#### DO THIS
Carry on the court opinion about water-rights commissions and appeals from the point where it stops.

#### EXCERPT TO READ
>> START

In the case of Thorp v. Woolman, 1 Mont. 168, the Supreme Court of Montana, in' passing upon the constitutionality of an act providing for the appointment of three commissioners empowered by the act of the legislature to apportion in a just and equitable proportion the waters of certain streams, without dwelling upon the subject at length, said: "The powers given this commission by the act under which they conducted their proceedings are clearly judicial. They are empowered by it to apportion the waters in a just and equitable proportion. This required them to determine what was just and equitable between these parties. In the next place, the apportionment was to be made with a due regard to the legal rights of all. This required of them to determine what these legal rights were. The organic act of this territory, which is its fundamental law, limits the powers of legislation, vests judicial power in a supreme court, district courts, probate courts, and in justices of the peace. No tribunal which does not belong to one of these classes is legal. As this commission cannot claim to belong to either one of these, it was a tribunal exercising judicial authority without legal warrant, and its acts are void.”

The decision in the case of Thorp v. Woolman, in this respect, was reannunciated by the same court in the case of Thorp v. Freed, 1 Mont. 656.

In view of my analysis heretofore set forth, it is unnecessary for us to dwell on the hardshipful and expensive means, set forth in the water law of 1913, by which appeals may be perfected. It is not a question as to whether or not the respondents in this case are *383financially able to comply with the requisites of the law as they are set forth. The policy of this state, from its earliest day until the present time, has been to invite the home builder, and in most instances the people who have heretofore settled in our valleys and builded homes and tilled our soil have been people of limited means, unable to afford the money necessary to meet the requisite expenses demanded of them in an act of this character to protect their rights, so that, even if the right of appeal was afforded and not prohibited by the constitution, the expensive method provided by the act for perfecting an appeal from an order and decree of the state engineer would become prohibitive.

>> END

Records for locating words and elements
>> START

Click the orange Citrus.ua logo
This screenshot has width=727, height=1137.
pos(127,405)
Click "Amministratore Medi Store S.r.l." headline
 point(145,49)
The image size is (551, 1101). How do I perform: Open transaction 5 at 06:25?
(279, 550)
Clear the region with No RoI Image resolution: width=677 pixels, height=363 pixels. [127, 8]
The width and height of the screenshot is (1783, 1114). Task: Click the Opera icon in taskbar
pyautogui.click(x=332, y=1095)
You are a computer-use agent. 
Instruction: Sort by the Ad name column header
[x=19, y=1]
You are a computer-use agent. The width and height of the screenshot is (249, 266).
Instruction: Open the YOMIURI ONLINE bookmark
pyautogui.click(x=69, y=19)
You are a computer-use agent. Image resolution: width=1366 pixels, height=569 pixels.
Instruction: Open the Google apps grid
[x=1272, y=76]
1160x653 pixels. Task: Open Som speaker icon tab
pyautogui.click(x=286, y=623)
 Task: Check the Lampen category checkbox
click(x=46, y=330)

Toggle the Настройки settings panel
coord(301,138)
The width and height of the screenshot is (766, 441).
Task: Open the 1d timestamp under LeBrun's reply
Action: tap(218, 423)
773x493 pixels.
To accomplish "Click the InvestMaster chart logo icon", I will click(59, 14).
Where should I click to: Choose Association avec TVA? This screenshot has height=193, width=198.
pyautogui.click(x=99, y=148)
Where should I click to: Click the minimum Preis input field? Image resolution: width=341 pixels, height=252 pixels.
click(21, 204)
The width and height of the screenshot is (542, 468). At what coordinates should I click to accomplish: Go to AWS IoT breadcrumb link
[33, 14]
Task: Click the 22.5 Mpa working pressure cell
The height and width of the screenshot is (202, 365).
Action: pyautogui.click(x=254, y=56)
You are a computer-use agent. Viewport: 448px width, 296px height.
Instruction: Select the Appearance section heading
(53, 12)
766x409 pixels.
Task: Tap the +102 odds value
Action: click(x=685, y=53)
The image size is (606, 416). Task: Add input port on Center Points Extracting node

>> END

#### EXPECTED ANSWER
It may be contended that we are not called upon to construe or interpret many of the sections herein referred to, but this contention is untenable, inasmuch as sections 18 to 51, taken as a whole, constitute a proposed scheme for investigation, determination, and adjudication on the part of the state engineer, and the entire plan whereby the state engineer’s determination is to become final, and the entire arrangement whereby the courts are ousted of jurisdiction, is to be found within those sections of the act.

It will not do to say that the claimant may relieve himself of the action of the engineer by an action in court, by the ordinary proceeding, independent of the provisions of the act. This would be to declare that hardshipful litigation is to be promoted by this act. It would in effect say that the action of the engineer, however arbitrary and unjust, must stand against a claimant’s property, unless by good fortune he be possessed of the means to carry on litigation.

The notice of the engineer in this case declares that he will determine relative rights of the water claimants on the Humboldt River system within the several counties named. The scope of the term “relative rights” may at first thought fail to receive due appreciation. It is not a question of the engineer determining the appropriations and priorities for his own guidance and supervision, or *384for ministerial purposes. The matter embraced within the term “relative rights” means the right of every claimant on the Humboldt River system in relation to every other claimant. It means that every appropriator of water becomes a contestant for his priority and for his appropriation against every other claimant, and the engineer, by his notice, assumes to investigate, adjudicate, and finally determine, not only for ministerial purposes, not only for purposes of supervision, but for purposes of final adjudication, the legality of every appropriation from a standpoint of application to beneficial use and priority, and from his determination, as we have already disclosed, the constitution of this state precludes the possibility of appeal to the courts, in so far as the provisions of this act, under which the engineer seeks to operate, is concerned.

The question of relative rights, as between water claimants on a stream.system, is a matter between the several claimants, one to be determined by the courts, and one with which the engineer has no concern.

“These executives,” says the Supreme Court of Colorado, “may, and indeed should, prevent waste and insist upon economical use; but, where there is a real and bona fide dispute as to the relative rights to the use of water * * * between several claimants, these officers are not called upon to inject themselves into the controversy and decide between them.” (Boulder & Left-Hand Ditch Co. v. Hoover, 48 Colo. 343, 110 Pac. 77.)

It follows that the acts of the engineer, even if intended to be ministerial, become final because of constitutional provisions as to the jurisdiction of courts prohibiting review by the process suggested by the act.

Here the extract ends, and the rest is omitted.